DATA –

|---|

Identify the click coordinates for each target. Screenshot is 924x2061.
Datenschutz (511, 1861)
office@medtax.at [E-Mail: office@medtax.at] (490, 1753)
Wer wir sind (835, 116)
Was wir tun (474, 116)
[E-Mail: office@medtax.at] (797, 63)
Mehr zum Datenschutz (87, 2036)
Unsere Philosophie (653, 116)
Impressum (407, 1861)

|---|

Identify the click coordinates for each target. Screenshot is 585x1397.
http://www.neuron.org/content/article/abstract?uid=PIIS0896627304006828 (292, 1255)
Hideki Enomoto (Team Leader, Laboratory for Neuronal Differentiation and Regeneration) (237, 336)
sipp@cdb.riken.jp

|---|

WHAT IS REQUIRED –
Can you print, unchanged, the lines from the one containing "[E-Mail: office@medtax.at] (797, 63)" to the one containing "Impressum (407, 1861)", with both of those lines included?

SOLUTION –
[E-Mail: office@medtax.at] (797, 63)
Mehr zum Datenschutz (87, 2036)
Unsere Philosophie (653, 116)
Impressum (407, 1861)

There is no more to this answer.